At a Glance
Lakshmi Machine Works Ltd (LMW) concluded the financial year 2026 showing the intense operational friction of a heavy industrial cyclical navigating early recovery. Annual consolidated revenue came in at ₹3,207.42 crore, up 6.49% from ₹3,012.01 crore in the previous fiscal year. Consolidated net profit reached ₹130.73 crore, expanding by 27.40% year-on-year from ₹102.61 crore. This net earnings velocity outpaced the topline, fueled by early mix improvements and operating leverage in the Machine Tool and Advanced Technology segments, despite a prolonged downcycle in core textile infrastructure capital expenditure.
Investor focus is split between long-term capacity potential and immediate structural stressors. The Textile Machinery Division (TMD) reported a nominal revenue contraction of 2.12% at ₹1,801 crore, but flipped to a positive segmental profit of ₹9.75 crore against a loss of ₹15.64 crore in the preceding period. Active order backlogs rose to ₹2,500 crore, showing a sudden late-Q4 demand pickup driven by improving cotton spinning margins. However, intense margin compression remains an issue; consolidated Operating Profit Margin (OPM) stood flat at 5.28%, constrained by logistics costs and raw material price pressures.
Additionally, reported earnings include an other income component of ₹132.76 crore, which represents nearly 73% of the profit before tax. This significant contribution indicates a high reliance on non-operating income streams during periods of low industrial utilization.
In heavy manufacturing, a growing order book provides revenue visibility, but the true test of capital efficiency lies in managing input costs during early-cycle demand surges.
Introduction
Lakshmi Machine Works Ltd, based in Coimbatore, is an industrial engineering firm specializing in textile spinning machinery, CNC machine tools, and heavy precision castings. Operating from an integrated engineering ecosystem, the company supplies a significant portion of India’s domestic textile spinning infrastructure while maintaining secondary business segments in precision machine tools and aerospace components.
The company’s primary operational focus is managing deep industrial cycles. Over the past 24 months, the domestic textile sector has faced reduced capital expenditures due to high global inventory levels and volatile raw material pricing. LMW’s strategic approach has involved using cash reserves accumulated during previous upcycles to fund continuous research and development, while scaling up its Machine Tool and Advanced Technology operations to offset the textile downturn.
The current financial year marks a transitional phase, characterized by an international restructuring plan, including a US$ 30 million allocation to a UAE holding entity, designed to mitigate geopolitical supply risks and support global working capital requirements.
Business Model: WTF Do They Even Do?
LMW builds large, complex industrial machinery.
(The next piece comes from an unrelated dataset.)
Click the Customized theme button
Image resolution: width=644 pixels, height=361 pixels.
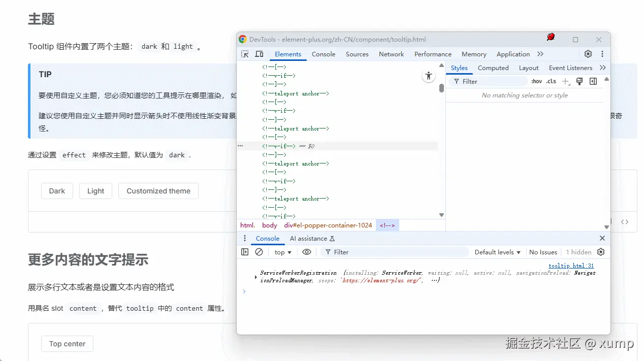click(158, 191)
It is an asset-heavy business where a single bill of materials can contain up to 20,000 distinct components, requiring highly structured inventory and assembly management.
The business model is divided into four distinct operating divisions:
- Textile Machinery Division (TMD): The core segment, contributing 73.6% of total revenue. TMD manufactures complete automated spinning solutions. This division is highly cyclical, running on an approximate eight-year demand loop. Capacity utilization currently stands at 50% to 55%.
- Machine Tool Division (MTD): Contributing 17.8% of revenue, this segment produces high-precision CNC turning, milling, and turn-mill centers. This division faces less structural volatility than textiles and serves an end-market split of 50–52% automotive and 48% general engineering. It operates at 70% to 75% utilization.
- Advanced Technology Centre (ATC): A specialized aerospace and defense unit contributing 3.4% of the revenue mix. It delivers safety-critical assemblies, metallic parts, and composites to global tier-one aerospace suppliers, ISRO, and Hindustan Aeronautics Limited (HAL).
- Foundry Division (FDY): Accounting for 2.3% of revenue, this unit manufactures heavy castings. It serves as an internal supply mechanism for the textile and machine tool divisions, with excess volumes sold to international industrial accounts.